Walking Dead ? Politique ? C’est pas une série avec des types qui dézinguent des zombies des heures durant ? Une série politique c’est House Of Cards, Baron noir etc. Et pourtant… The Walking Dead est peut-être une série bien plus politique que ces dernières et permet de parcourir des pans entiers de la philosophie politique.

Qu’est ce qui peut être moins politique qu’un film ou une série de zombie ? Et pourtant ça n’a rien de neuf. Des films de Romero jusqu’au Dernier Train Pour Busan, le film de genre zombie a toujours été éminemment politique et classé à gauche l’immense majorité du temps (anticapitaliste, critique des médias et de plus en plus écolo).
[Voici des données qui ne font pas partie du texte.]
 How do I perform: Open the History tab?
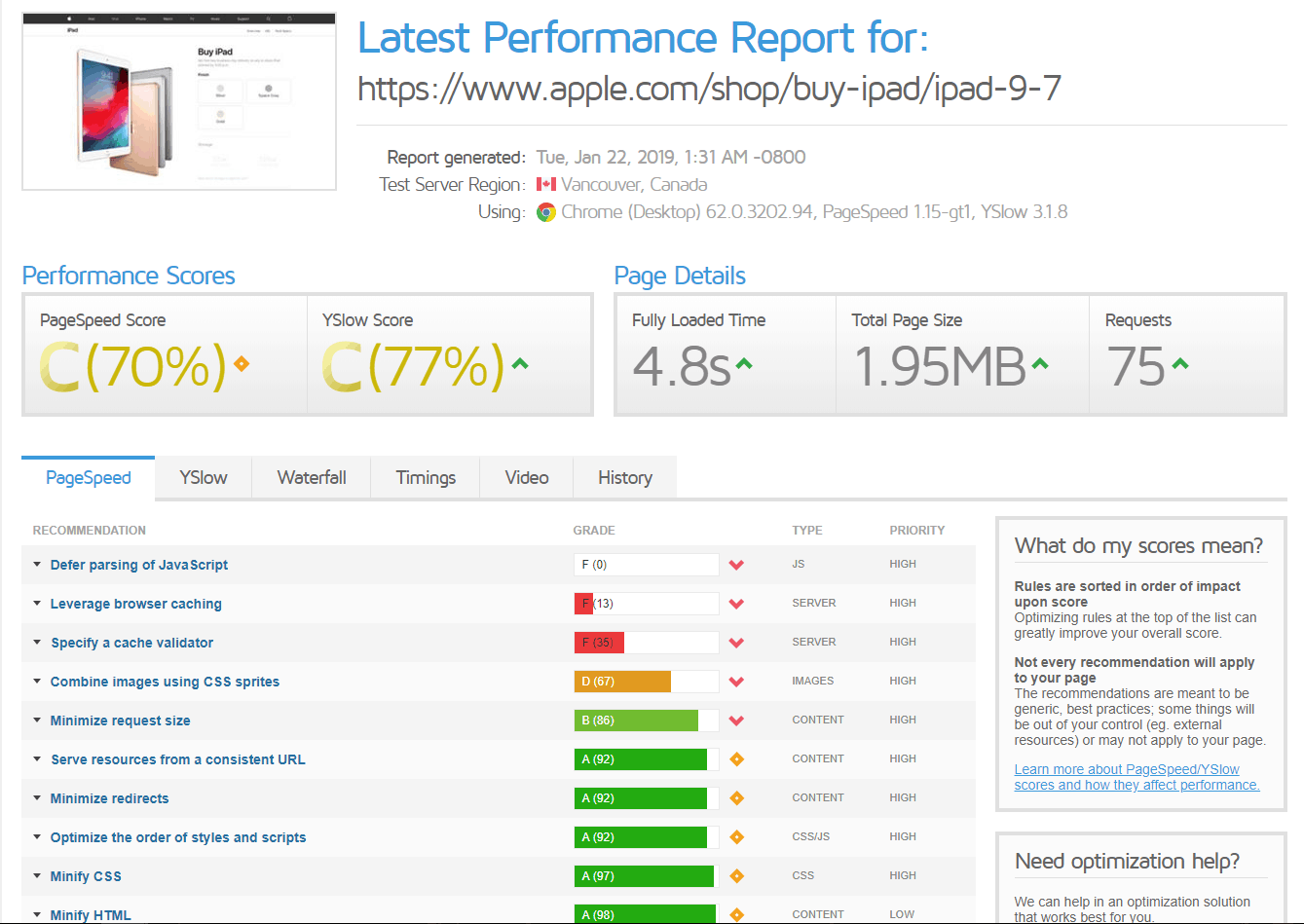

George A. Romero est incontestablement le père du genre et… il n’aime pas The Walking Dead. Il lui reproche (ainsi qu’à World War Z, mais sur ce point on ne lui donnera pas tort) son apolitisme : « J’étais le seul à faire ça. Et j’avais mes raisons, il y avait une sorte de satire sociale et je ne retrouve plus ça. The Walking Dead est juste un soap opéra », « à cause de World War Z ou The Walking Dead, je ne peux plus proposer un film de zombie au budget modeste dont l’essence est sociopolitique ».
Et s’il se trompait ?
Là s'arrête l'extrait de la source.